Thomas Kwa comments on Deep Forgetting & Unlearning for Safely-Scoped LLMs

Thomas Kwa 5 Dec 2023 22:15 UTC
LW: 10 AF: 6
5
AF
Strong upvoted, I think the ability to selectively and robustly remove capabilities could end up being really valuable in a wide range of scenarios, as well as being tractable.
There are two types of capabilities that it may be good to scope out of models:
- Facts: specific bits of knowledge. For example, we would like LLMs not to know the ingredients and steps to make weapons of terror.
- Tendencies: other types of behavior. For example, we would like LLMs not to be dishonest or manipulative.
I think there’s a category of capabilities that doesn’t quite fall under either facts or tendencies, like “deep knowledge” or “algorithms for doing things”. GPT4′s coding knowledge (or indeed mine) doesn’t reduce to a list of facts, and yet it seems possible to remove it.

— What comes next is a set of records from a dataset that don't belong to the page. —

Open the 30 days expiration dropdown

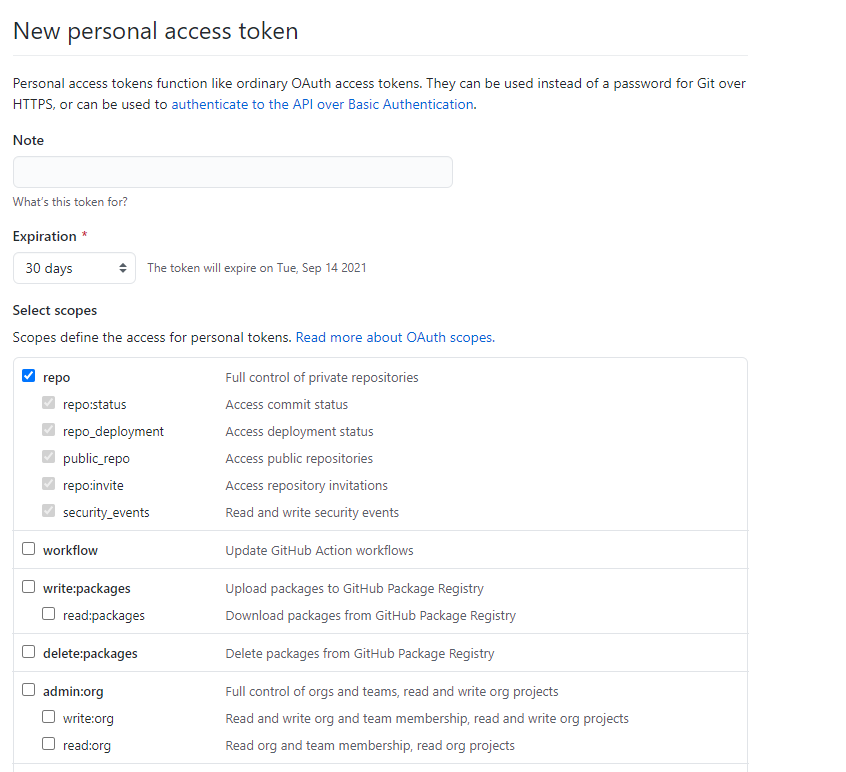coord(74,268)
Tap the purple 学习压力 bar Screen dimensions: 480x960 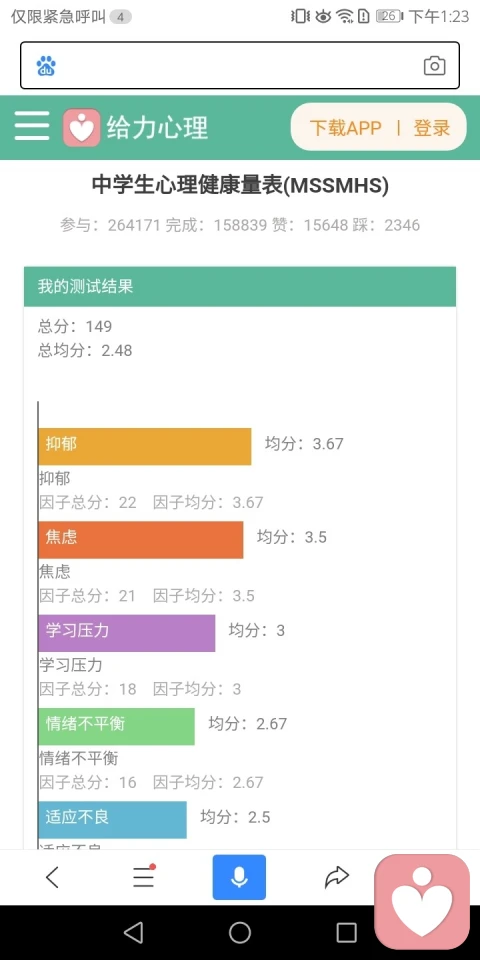coord(127,633)
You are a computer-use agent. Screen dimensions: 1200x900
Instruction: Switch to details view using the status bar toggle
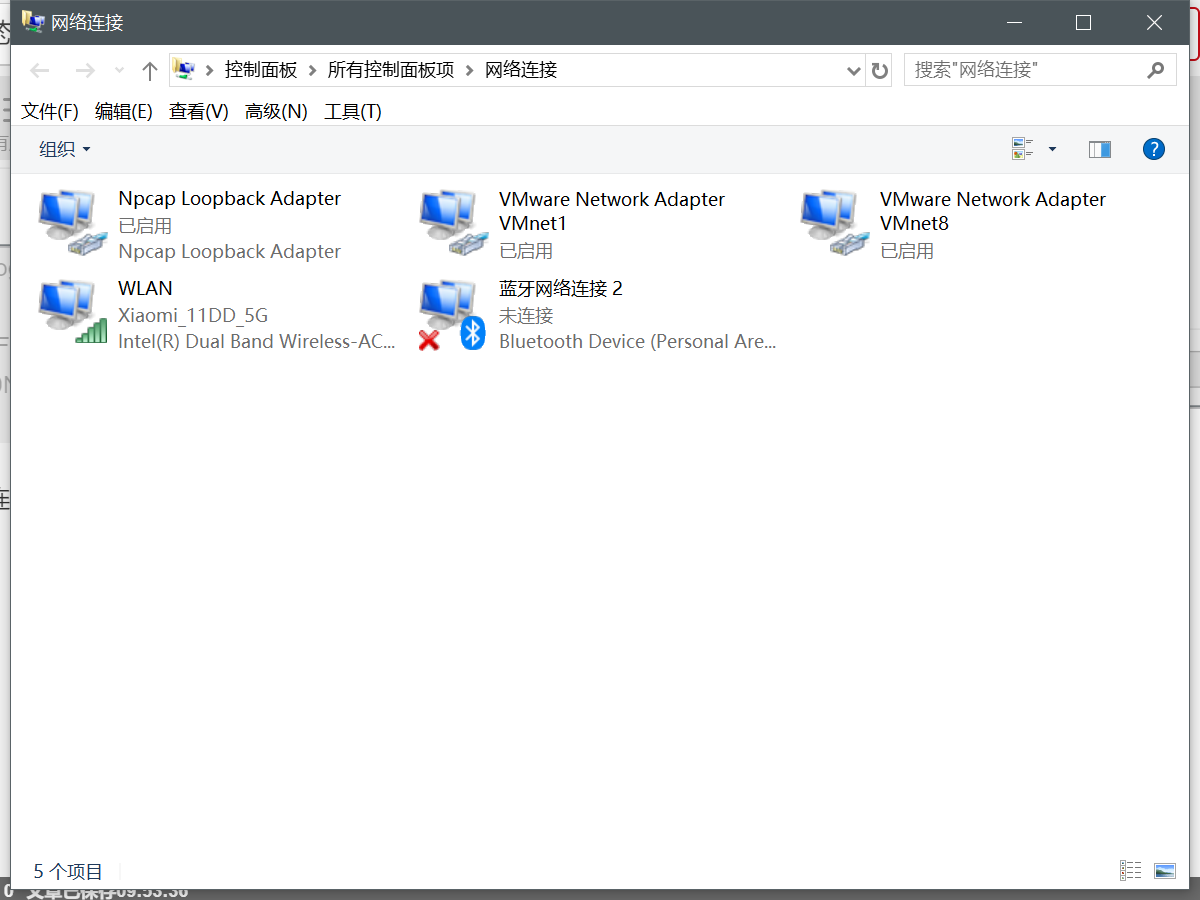point(1130,870)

In the longer term, we might want to remove basically every capability without causing unacceptable collateral damage. Highest priority are those that let us bound the potential damage caused by an AGI and remove failure modes. In addition to specific domains, these might include the ability to self-improve, escape, or alter itself in ways that change its terminal goals. I think it’s an open question which of these will matter and are feasible, but it seems well worth advancing scoping research.
- scasper 6 Dec 2023 4:20 UTC
  LW: 4 AF: 2
  0
  AF Parent
  +1, I’ll add this and credit you.